The line of people waiting to see Robin Quivers on a sunny Saturday afternoon, almost 1,000 people strong, is one long visual introduction to the demographics of "The Howard Stern Show." Want to know who listens to the world's most famous shock jock? Here they are, mostly young, mostly white, men and women who love the self-appointed King of All Media and, by extension, his queen. They made his radio show No. 1, his book No. 1, and put Quivers' new book on best-seller lists the week it was released.
It is a polite crowd, a clean-cut crowd, waiting patiently with copies of "Quivers" tucked under arms, or pressed against chests. Some tattoos and denim jackets, but suspenders and button-down shirts, too. "You want to know who listens to me?" Howard Stern asked recently on his radio show, annoyed because a British newspaper had anointed Rush Limbaugh No. 1. "Every white man age 25-54."
Here's one of them. "I've been dying to meet you," Richard Care shouts in Quivers' face when his turn finally comes. The 29-year-old Philadelphia landscaper had been outside this Washington bookstore since 2 a.m., waiting for just this moment. He's the kind of fan that makes security guards huddle a little closer, but Ms. Quivers seems delighted.
"I've been dying to meet you, too," she says. And to his joy, she laughs! The Laugh, the same one that bubbles up at Howard's jokes about Selena, or sex, or men with peanut butter jars stuck to their anatomy. The Laugh, which Ms. Quivers' first radio mentor, John Jeppi of the Broadcasting Institute of Maryland, told her to lose if she wanted to make it in the business. But Ms. Quivers, whose Baltimore childhood was no laughing matter, couldn't stop her nervous giggle.
If you love Robin Quivers, you love The Laugh. If you hate her, the trademark sound is a tittering opprobrium, egging Mr. Stern on in his pursuit of racist, sexist or insensitive remarks. It is her essence, utterly distinctive and almost impossible to render in print. In "Quivers," The Laugh's owner settles for "Ha-ha, ha-ha, ha-ha, ha-ha." Which is like saying Beethoven's Fifth Symphony begins: "Da, da, da, dah."
The sidekick's success
Today, Ms. Quivers, 42, barely stops laughing. With a best-selling book and capacity crowds at every stop of her book tour, she has reason to be in a good mood. Her appearances to promote "Quivers" may not spark the near-riots generated by Howard Stern's "Private Parts" tour in 1993, but she's packing them in. Not bad for a woman sometimes dismissed as a mere sidekick.
Sidekick. She uses the word herself, in "Quivers," but is disdainful when others use it. She may have a point. Would Ed McMahon draw this kind of crowd? Paul Shaffer? Tonto? Doubtful. So why Robin Quivers? Why does Howard Stern's popularity and celebrity accrue to her as well?
"She gives that added spice that makes the whole show work," says Roslyn Esch, 21, a nursing student at George Mason University in Fairfax, Va.
"She's the intellectual backbone of the show," offers Melinda Care, Richard's very understanding wife, who has driven him here and now must drive the 150 miles back to Philadelphia. "She keeps Howard in line."
"She's the hardest one to get to," says Mr. Care, scanning the crowd in hopes some other member of the Stern radio family will show. Maybe Stuttering John Melendez, or writer Jackie
Martling, or producer Gary Dell'Abate. "She's an enigma."
Well, she was.

▶ **Problems and tasks**:
A. Answer these questions from the article about Robin Quivers:
(i) Since what time had Richard Care been outside the Washington bookstore?
(ii) Who told Quivers to lose The Laugh if she wanted to make it in the business?
(iii) How many miles back to Philadelphia must Melinda Care drive?
B. Repeat the passage of the Robin Quivers article from "The sidekick's success" up to and including "a mere sidekick.".
C. Write what comes next in the article about Robin Quivers, picking up after its last line.
The entries that come next are separate material and have nothing to do with the article about Robin Quivers.

▶ **Dataset excerpts**:
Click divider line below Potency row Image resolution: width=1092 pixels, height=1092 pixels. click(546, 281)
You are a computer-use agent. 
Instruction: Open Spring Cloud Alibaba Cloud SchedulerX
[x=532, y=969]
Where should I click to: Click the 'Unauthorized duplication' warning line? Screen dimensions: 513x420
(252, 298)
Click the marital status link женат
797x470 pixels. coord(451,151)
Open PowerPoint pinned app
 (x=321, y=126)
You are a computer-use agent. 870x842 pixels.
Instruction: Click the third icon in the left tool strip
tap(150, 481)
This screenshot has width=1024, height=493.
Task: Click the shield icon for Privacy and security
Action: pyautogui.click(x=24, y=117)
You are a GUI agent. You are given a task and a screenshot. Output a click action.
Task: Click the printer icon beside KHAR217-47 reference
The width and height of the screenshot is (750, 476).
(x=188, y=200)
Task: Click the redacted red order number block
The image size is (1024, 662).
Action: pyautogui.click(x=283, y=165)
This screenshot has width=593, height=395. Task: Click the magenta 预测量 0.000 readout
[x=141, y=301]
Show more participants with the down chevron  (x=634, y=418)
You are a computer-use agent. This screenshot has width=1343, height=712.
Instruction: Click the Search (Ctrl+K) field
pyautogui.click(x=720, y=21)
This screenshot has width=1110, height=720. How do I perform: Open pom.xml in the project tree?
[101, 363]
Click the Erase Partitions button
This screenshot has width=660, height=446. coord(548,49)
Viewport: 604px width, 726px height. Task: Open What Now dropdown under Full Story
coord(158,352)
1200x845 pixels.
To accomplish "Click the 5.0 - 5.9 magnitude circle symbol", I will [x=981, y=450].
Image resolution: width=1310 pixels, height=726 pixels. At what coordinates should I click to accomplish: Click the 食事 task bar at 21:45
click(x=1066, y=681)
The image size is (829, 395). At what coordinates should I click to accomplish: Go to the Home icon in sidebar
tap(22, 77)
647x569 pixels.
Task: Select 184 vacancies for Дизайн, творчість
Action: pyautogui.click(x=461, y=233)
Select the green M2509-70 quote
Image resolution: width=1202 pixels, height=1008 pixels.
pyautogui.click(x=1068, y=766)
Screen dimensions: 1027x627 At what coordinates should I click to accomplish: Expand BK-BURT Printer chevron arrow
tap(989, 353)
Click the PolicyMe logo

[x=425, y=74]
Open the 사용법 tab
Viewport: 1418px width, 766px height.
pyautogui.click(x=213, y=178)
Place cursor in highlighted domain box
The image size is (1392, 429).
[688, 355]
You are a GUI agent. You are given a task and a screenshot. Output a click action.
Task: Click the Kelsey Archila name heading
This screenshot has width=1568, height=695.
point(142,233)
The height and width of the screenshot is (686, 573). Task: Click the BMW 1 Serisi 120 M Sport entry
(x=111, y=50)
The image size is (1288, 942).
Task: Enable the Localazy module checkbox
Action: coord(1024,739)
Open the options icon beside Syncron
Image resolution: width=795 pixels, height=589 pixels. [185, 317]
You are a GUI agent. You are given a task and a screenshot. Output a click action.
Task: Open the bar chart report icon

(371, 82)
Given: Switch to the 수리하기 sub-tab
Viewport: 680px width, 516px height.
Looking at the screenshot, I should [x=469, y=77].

▶ **List of answers**:
A.
(i) Since 2 a.m.
(ii) John Jeppi of the Broadcasting Institute of Maryland, her first radio mentor.
(iii) 150 miles.

B.
The sidekick's success
Today, Ms. Quivers, 42, barely stops laughing. With a best-selling book and capacity crowds at every stop of her book tour, she has reason to be in a good mood. Her appearances to promote "Quivers" may not spark the near-riots generated by Howard Stern's "Private Parts" tour in 1993, but she's packing them in. Not bad for a woman sometimes dismissed as a mere sidekick.

C.
Howard Stern: "They had to anesthetize him below the waist. Did you read Robin's book? She was in worse shape after her 8th birthday."
Robin Quivers: "But I wasn't anesthetized."
Howard Stern: "You probably wished you were anesthetized."
-- From "The Howard Stern Show," May 12, in a discussion about a man who needed surgery to have a peanut butter jar removed from his body.
Howard Stern and Robin Quivers have been together for 14 years. But as Mr. Stern prattled about his wife and his parents, his bodily functions and sexual proclivities, Ms. Quivers told radio audiences relatively little about her life.
Then, after the astonishing success of "Private Parts," publishing executive Judith Regan offered Ms. Quivers the chance to bob in Stern's wake. Whip up something light and frothy, she was advised -- a few anecdotes about Mr. Stern, some funny stories about work.
Instead, Ms. Quivers chose to write a memoir in the latest twist on the "Mommie Dearest" tradition: I'm famous/My parents were rotten. It's a competitive field, peopled with practitioners such as Roseanne, but Ms. Quivers comes up with a trifecta in the abuse sweepstakes: sexual, physical and emotional.
Now her revelations are fair game for jokes on "The Howard Stern Show." Ms. Quivers doesn't care.
"Everyone is so afraid of telling. It's ridiculous for everyone to be sitting with these lumps in their chest," she says in a telephone interview from her New York office.
"For a long time, I thought it was wrong for me to tell my story because I fought myself out of it. My father didn't get to go the whole way because I decided to take a stand. But it doesn't matter whether you start it or stop it -- you lose your parents and you get a whole lot of mixed signals about your life. There is real work that is supposed to be done in childhood. When your parents are being inappropriate, you don't get it done."
Books like these are often gauntlets, flung down to announce the beginning of the end of a relationship. Yet "Quivers," for all its searing passages, comes at a time when the author has ended a six-year estrangement and reconciled with her parents. Will the book damage this mended relationship? Did Ms. Quivers ask her parents' blessing to be so candid?
"It's my story," she says shortly. "I didn't think they had a blessing to give."
There wasn't much romance in my parents' coming together, and not a lot of beauty or expectations either.
-- From "Quivers"
The life of Robin Quivers, as told by Robin Quivers, has an almost Dickensian scope. The second child of Charles, a Bethlehem Steel worker, and Louise, a sometime maid, she was born in August 1952.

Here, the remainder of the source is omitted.